The case was brought by small-dollar lenders challenging a 2017 CFPB rule restricting their activity. An appellate court ruled last year that the current funding system violates the Constitution’s separation of powers doctrine.
The court scrapped the 2017 rule on the grounds that the CFPB was unconstitutionally funded when it adopted the regulation. The ruling held that the agency’s self-determined budget drawn from an agency that is itself not funded by appropriations marked a “double insulation from Congress’ purse strings,” a unique setup even among financial regulators.
The government maintains that Congress’s decision to authorize the Fed to fund the agency up to a fixed level amounts to “a standing, capped lump-sum appropriation,” as Solicitor General Elizabeth Prelogar wrote in an August brief.
Counsel for the payday lender groups, meanwhile, argued that “Congress does not possess unfettered discretion to authorize executive spending, let alone the power to cede virtually unfettered discretion to an agency to determine the size of its own purse in perpetuity,” in their brief to the high court.
If the Supreme Court does decide the funding stream is unconstitutional, the government is urging the justices to “sever” the funding provision from the rest of the law that created the agency.
“A decision invalidating the CFPB’s past actions would be deeply destabilizing” and “threaten profound disruption for consumers, regulated businesses, and the nation’s financial markets,” Prelogar said in the brief.
Housing industry representatives have also called on the high court to preserve existing CFPB regulations. They warned of “potentially catastrophic consequences that a decision drawing those rules into doubt could have on the mortgage and real-estate markets,” in an amicus brief submitted by three of the industry’s most powerful trade groups.
The Chamber of Commerce and nine other industry groups, meanwhile, urged the court to “avoid disruptions in consumer financial markets” in their own amicus brief. But the groups, which include the major banking trades, also stated that they “believe they are entitled to” the invalidation of CFPB actions they have challenged in pending lawsuits related to the agency’s funding mechanism. They also said CFPB “enforcement actions should be paused” until Congress resolves its funding.
Court watchers say wholesale invalidation of past CFPB actions is a remote possibility.

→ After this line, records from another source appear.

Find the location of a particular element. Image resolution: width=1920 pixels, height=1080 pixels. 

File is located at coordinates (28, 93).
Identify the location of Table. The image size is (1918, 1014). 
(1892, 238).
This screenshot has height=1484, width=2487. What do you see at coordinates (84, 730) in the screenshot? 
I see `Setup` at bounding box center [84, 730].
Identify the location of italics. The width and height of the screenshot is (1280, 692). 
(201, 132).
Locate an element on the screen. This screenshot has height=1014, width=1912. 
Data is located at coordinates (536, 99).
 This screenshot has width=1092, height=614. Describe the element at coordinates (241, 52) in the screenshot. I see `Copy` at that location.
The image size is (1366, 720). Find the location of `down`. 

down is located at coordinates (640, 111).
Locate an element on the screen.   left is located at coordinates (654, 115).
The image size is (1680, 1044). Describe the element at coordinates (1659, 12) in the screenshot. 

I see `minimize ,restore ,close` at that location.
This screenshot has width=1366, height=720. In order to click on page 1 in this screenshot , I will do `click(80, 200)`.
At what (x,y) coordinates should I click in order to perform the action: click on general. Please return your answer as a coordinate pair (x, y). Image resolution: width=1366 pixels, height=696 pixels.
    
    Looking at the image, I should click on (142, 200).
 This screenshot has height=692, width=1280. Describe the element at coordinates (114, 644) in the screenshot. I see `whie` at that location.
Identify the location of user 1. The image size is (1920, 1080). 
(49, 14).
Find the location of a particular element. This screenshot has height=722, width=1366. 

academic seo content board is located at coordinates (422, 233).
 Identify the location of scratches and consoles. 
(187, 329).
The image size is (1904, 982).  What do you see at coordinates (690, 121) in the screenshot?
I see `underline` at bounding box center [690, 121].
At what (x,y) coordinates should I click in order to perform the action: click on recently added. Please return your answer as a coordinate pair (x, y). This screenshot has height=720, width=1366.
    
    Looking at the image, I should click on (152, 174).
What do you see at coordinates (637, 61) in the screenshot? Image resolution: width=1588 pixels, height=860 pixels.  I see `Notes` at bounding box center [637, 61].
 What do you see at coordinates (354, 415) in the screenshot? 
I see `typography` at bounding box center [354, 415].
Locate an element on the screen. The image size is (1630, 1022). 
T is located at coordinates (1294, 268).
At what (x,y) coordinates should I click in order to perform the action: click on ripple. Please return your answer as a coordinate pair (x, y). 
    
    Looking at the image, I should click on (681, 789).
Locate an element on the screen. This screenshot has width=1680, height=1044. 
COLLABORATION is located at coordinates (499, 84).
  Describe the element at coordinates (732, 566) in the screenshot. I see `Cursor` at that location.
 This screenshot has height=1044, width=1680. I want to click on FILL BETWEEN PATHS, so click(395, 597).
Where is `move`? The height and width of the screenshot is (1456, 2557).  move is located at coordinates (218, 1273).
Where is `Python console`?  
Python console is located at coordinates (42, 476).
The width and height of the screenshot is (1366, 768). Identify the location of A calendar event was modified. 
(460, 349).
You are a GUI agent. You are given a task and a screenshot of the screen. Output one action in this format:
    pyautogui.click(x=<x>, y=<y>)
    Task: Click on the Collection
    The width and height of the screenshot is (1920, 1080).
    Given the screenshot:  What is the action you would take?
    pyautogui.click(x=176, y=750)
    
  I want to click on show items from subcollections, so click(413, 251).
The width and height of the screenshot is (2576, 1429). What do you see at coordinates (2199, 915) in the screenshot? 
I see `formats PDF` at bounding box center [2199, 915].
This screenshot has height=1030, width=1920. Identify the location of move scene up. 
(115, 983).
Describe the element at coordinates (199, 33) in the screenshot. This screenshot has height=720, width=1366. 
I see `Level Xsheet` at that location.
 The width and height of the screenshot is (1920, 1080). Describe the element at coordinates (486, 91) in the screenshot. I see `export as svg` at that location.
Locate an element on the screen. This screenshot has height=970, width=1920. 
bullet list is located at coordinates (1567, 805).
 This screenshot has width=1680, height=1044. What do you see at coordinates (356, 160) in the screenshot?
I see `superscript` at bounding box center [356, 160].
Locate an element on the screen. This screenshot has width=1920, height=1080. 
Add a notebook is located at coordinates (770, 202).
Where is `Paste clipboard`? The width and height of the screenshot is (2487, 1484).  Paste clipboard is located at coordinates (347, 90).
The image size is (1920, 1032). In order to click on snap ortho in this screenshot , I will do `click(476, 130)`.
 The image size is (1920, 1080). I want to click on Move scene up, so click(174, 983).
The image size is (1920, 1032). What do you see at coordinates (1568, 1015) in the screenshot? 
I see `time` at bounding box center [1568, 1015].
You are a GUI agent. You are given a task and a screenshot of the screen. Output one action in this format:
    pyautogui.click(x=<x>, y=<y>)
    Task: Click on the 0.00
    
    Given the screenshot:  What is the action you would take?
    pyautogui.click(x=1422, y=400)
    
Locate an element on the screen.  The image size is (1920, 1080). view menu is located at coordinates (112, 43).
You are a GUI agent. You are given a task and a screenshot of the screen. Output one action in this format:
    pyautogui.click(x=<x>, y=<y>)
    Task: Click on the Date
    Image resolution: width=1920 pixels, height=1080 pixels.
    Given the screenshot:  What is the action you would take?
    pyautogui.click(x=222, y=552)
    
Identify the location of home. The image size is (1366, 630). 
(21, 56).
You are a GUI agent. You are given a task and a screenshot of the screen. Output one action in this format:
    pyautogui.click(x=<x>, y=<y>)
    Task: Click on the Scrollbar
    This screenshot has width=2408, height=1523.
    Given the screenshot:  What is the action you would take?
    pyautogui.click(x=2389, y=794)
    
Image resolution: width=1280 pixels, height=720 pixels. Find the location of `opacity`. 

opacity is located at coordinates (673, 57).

“Nobody wants a remedy where they throw every regulation out the window, and I doubt very much if they would do that,” said Alan Kaplinsky, former chair of the consumer financial services group at Ballard Spahr. “If they get to the point where they’ve got to decide the remedy, I think the conservatives and the liberals on that court would prefer to kick the ball over to Congress and let them try to deal with that.”’
The Supreme Court has already ruled that “the Dodd-Frank Act contains an express severability clause” in a 2020 decision holding that another part of the CFPB’s structure, a single director who could only be fired for cause, violated the separation of powers. While that decision eroded some of the bureau’s political insulation, separating out the removal clause from the rest of the law preserved the agency.
Both bureau backers and critics say a key question is whether a ruling against the agency could apply only to the CFPB and not to other regulators with independent funding.
“I think philosophically there are going to be five to six votes that probably would like to decide against the CFPB,” Kaplinsky said. “What they’re not going to want to do is decide the case and in doing that put a big cloud over the constitutionality of the Fed, FDIC and [the Office of the Comptroller of the Currency] — that would be a horrendous result. I don’t think any of them would want that, it would create economic chaos.”